Und hoffen darf man alles
     
     
    Es war zu still, um normal zu sein. Mathilda riss an der Klinke zur Unterrichtsstube. Leer. Sie machte kehrt, ließ die Türe einfach offenstehen und ging zur Treppe. Heute würde sie keine Zeit damit vertun, auf Arno zu warten. Sie würde zu ihm gehen, wenn er es noch immer vorzog, sich im Skriptorium zu verkriechen.
    Alles war so still heute, kein Stimmgemurmel drang aus dem Schreibsaal. War das ein schlechtes Zeichen? In ihr versteifte sich alles, als sie anklopfte und sofort die Türe zum Männerteil öffnete.
    Er ist nicht da. Ein Blick – und sie sackte ein Stück in sich zusammen. Bruder Sandizell, Heussgen und Hartwig. Drüben auf der Frauenseite Katharina, Schwester Öflerin und Mutter Klöblin. Sie alle waren da und sahen von ihren Unterlagen auf, zu ihr.

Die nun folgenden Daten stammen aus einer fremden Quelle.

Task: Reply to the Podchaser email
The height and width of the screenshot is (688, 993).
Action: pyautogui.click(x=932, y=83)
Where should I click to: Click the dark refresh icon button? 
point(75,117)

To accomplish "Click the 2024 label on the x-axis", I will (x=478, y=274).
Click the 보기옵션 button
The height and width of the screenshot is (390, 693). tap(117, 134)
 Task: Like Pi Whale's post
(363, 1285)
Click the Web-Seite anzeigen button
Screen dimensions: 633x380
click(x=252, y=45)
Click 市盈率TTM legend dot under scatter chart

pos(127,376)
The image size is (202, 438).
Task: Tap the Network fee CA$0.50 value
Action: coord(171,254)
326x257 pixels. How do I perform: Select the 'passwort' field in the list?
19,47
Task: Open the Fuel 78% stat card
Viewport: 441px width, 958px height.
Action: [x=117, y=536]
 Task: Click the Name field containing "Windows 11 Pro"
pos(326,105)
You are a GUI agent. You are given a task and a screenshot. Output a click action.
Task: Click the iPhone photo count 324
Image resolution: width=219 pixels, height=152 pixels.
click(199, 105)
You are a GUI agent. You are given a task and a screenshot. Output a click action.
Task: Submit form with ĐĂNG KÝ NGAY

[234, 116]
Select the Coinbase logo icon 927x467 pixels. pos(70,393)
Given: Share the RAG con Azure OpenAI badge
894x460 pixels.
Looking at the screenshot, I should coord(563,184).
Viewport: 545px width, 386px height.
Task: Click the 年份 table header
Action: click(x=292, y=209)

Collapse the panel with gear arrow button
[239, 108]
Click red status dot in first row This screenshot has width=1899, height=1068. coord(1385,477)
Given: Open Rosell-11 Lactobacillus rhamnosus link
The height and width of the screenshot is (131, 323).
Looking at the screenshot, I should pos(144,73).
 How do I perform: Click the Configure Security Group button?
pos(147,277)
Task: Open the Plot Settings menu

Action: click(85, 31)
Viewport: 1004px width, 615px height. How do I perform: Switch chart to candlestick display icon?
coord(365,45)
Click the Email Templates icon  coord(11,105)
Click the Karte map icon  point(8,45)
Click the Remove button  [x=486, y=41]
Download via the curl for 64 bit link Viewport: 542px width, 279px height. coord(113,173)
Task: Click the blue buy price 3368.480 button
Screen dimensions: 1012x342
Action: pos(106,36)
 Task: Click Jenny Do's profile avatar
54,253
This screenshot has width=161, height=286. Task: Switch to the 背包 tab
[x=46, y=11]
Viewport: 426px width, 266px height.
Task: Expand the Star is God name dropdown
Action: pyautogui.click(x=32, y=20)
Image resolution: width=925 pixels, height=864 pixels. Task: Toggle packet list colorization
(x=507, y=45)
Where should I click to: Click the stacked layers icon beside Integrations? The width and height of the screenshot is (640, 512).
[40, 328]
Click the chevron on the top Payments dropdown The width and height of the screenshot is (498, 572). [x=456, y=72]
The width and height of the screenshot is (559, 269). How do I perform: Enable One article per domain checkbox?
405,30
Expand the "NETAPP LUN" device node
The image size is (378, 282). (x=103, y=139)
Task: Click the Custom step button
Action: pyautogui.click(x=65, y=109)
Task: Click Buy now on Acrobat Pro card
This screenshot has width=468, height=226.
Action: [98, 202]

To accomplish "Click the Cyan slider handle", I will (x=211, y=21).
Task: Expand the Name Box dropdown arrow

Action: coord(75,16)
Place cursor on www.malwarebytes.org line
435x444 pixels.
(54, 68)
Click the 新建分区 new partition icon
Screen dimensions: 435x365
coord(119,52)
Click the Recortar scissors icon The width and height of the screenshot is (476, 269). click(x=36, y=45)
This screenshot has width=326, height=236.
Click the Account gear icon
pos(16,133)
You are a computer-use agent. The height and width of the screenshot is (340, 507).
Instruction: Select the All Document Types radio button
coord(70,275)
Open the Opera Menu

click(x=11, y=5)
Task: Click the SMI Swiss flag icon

    „Entschuldigung.“ Sie versuchte, die Enttäuschung über Arnos Fehlen nicht in ihre Stimme fließen zu lassen. „Ich ... weiß nicht so recht, was ich arbeiten soll. Wo ist denn Pater Arno?“
    „Hat man Euch das nicht gesagt?“, fragte Pater Heussgen sofort und erhob sich.
    „Einfach dort weiterarbeiten, wo Ihr aufgehört hattet“, sagte Hartwig lapidar und beugte sich desinteressiert über seine Unterlagen. „Wie immer halt.“
    Katharina lächelte Mathilda an und zog die Schultern hoch. Die hatte wohl auch keine Ahnung. Mutter Klöblin schnaubte nur leise. „Immer diese Störungen.“
    Schwester Öflerin warf ihr einen ernsten Blick zu: „Du bist auf der falschen Seite, Mathilda.“ Sie deutete auf das Trenngitter. „Wenn duhierher kommst, dann auf die Seite der Nonnen. Du kannst dich wegen dieses Vergehens im nächsten Schuldkapitel selbst anklagen.“ Bedächtig tunkte sie ihre Feder in das Tintenglas und lenkte den Blick auf ihre Arbeit.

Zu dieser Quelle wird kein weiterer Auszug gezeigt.